What you need to do
The data below is to be retyped exactly, line by line.

Listed records

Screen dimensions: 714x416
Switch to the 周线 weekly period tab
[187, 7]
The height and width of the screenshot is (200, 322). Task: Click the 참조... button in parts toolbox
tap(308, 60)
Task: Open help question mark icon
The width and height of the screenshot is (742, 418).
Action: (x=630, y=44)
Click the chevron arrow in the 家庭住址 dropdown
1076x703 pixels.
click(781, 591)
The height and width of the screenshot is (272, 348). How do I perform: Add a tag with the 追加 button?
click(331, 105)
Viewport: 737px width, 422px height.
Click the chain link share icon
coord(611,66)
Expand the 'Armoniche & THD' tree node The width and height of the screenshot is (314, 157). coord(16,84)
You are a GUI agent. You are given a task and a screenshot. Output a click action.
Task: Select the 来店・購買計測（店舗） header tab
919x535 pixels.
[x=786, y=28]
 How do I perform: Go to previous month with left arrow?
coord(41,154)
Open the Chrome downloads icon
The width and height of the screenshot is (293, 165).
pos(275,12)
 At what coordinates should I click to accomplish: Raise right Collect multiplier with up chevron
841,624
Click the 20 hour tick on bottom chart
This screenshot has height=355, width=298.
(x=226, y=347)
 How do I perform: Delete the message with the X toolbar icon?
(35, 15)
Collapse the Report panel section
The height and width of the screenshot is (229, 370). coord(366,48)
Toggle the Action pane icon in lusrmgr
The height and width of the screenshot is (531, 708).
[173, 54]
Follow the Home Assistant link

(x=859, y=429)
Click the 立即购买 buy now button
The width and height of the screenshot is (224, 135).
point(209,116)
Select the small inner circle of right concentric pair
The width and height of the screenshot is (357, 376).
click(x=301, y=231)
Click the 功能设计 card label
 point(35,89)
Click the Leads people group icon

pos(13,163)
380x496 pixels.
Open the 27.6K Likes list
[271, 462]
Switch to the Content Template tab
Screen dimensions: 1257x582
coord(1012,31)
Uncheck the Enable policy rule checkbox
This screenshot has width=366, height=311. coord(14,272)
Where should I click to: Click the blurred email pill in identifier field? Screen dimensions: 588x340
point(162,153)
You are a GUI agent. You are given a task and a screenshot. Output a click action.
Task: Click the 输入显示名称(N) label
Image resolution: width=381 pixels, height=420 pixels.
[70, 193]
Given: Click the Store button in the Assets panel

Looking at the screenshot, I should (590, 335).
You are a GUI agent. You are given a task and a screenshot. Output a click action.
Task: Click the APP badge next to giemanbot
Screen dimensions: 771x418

Answer
Screen dimensions: 714x416
Switch to the 周线 weekly period tab
[187, 7]
The height and width of the screenshot is (200, 322). Task: Click the 참조... button in parts toolbox
tap(308, 60)
Task: Open help question mark icon
The width and height of the screenshot is (742, 418).
Action: (x=630, y=44)
Click the chevron arrow in the 家庭住址 dropdown
1076x703 pixels.
click(781, 591)
The height and width of the screenshot is (272, 348). How do I perform: Add a tag with the 追加 button?
click(331, 105)
Viewport: 737px width, 422px height.
Click the chain link share icon
coord(611,66)
Expand the 'Armoniche & THD' tree node The width and height of the screenshot is (314, 157). coord(16,84)
You are a GUI agent. You are given a task and a screenshot. Output a click action.
Task: Select the 来店・購買計測（店舗） header tab
919x535 pixels.
[x=786, y=28]
 How do I perform: Go to previous month with left arrow?
coord(41,154)
Open the Chrome downloads icon
The width and height of the screenshot is (293, 165).
pos(275,12)
 At what coordinates should I click to accomplish: Raise right Collect multiplier with up chevron
841,624
Click the 20 hour tick on bottom chart
This screenshot has height=355, width=298.
(x=226, y=347)
 How do I perform: Delete the message with the X toolbar icon?
(35, 15)
Collapse the Report panel section
The height and width of the screenshot is (229, 370). coord(366,48)
Toggle the Action pane icon in lusrmgr
The height and width of the screenshot is (531, 708).
[173, 54]
Follow the Home Assistant link

(x=859, y=429)
Click the 立即购买 buy now button
The width and height of the screenshot is (224, 135).
point(209,116)
Select the small inner circle of right concentric pair
The width and height of the screenshot is (357, 376).
click(x=301, y=231)
Click the 功能设计 card label
 point(35,89)
Click the Leads people group icon

pos(13,163)
380x496 pixels.
Open the 27.6K Likes list
[271, 462]
Switch to the Content Template tab
Screen dimensions: 1257x582
coord(1012,31)
Uncheck the Enable policy rule checkbox
This screenshot has width=366, height=311. coord(14,272)
Where should I click to: Click the blurred email pill in identifier field? Screen dimensions: 588x340
point(162,153)
You are a GUI agent. You are given a task and a screenshot. Output a click action.
Task: Click the 输入显示名称(N) label
Image resolution: width=381 pixels, height=420 pixels.
[70, 193]
Given: Click the Store button in the Assets panel

Looking at the screenshot, I should (590, 335).
You are a GUI agent. You are given a task and a screenshot. Output a click action.
Task: Click the APP badge next to giemanbot
Screen dimensions: 771x418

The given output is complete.